** Extracted records follows **

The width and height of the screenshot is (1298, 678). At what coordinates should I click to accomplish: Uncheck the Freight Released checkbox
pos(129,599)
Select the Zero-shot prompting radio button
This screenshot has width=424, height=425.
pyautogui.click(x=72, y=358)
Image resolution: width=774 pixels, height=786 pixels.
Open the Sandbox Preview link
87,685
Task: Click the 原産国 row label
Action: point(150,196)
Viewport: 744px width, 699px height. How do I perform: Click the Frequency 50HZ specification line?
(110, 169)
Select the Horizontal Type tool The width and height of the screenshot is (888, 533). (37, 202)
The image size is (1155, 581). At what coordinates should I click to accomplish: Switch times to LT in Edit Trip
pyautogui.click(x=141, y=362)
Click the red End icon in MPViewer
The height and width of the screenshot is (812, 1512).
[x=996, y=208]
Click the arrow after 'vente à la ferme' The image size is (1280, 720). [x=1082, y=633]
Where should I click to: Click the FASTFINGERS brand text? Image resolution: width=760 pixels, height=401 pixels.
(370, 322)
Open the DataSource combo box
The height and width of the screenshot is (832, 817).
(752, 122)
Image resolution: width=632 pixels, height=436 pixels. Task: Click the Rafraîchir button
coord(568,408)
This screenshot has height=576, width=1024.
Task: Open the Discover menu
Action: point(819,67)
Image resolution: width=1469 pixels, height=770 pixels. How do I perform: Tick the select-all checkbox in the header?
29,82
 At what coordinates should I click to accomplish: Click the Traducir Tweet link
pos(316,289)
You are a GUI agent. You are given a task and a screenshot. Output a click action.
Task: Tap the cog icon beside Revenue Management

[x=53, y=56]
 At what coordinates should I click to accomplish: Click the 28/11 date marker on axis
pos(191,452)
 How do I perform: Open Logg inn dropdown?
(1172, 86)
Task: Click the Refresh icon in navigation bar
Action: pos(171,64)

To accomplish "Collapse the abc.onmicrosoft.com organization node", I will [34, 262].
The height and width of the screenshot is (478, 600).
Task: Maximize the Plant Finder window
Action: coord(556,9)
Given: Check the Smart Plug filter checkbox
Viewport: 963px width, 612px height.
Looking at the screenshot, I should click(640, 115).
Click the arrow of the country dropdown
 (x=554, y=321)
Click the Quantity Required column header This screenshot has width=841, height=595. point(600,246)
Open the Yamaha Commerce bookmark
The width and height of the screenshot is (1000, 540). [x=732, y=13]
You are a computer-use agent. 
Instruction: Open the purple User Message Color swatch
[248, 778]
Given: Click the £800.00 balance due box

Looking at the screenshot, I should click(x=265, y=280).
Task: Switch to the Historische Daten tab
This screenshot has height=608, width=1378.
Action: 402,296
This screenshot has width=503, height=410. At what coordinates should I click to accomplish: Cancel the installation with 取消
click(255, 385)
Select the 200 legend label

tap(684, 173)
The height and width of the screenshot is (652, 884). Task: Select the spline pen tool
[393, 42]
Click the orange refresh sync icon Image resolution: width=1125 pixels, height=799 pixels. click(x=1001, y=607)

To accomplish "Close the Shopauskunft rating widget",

** End of Extracted records **

• _Directions for this task_: Scan the records above for the string "agent", and copy every line where it turns up.

• _Output_:
You are a GUI agent. You are given a task and a screenshot. Output a click action.
You are a computer-use agent. 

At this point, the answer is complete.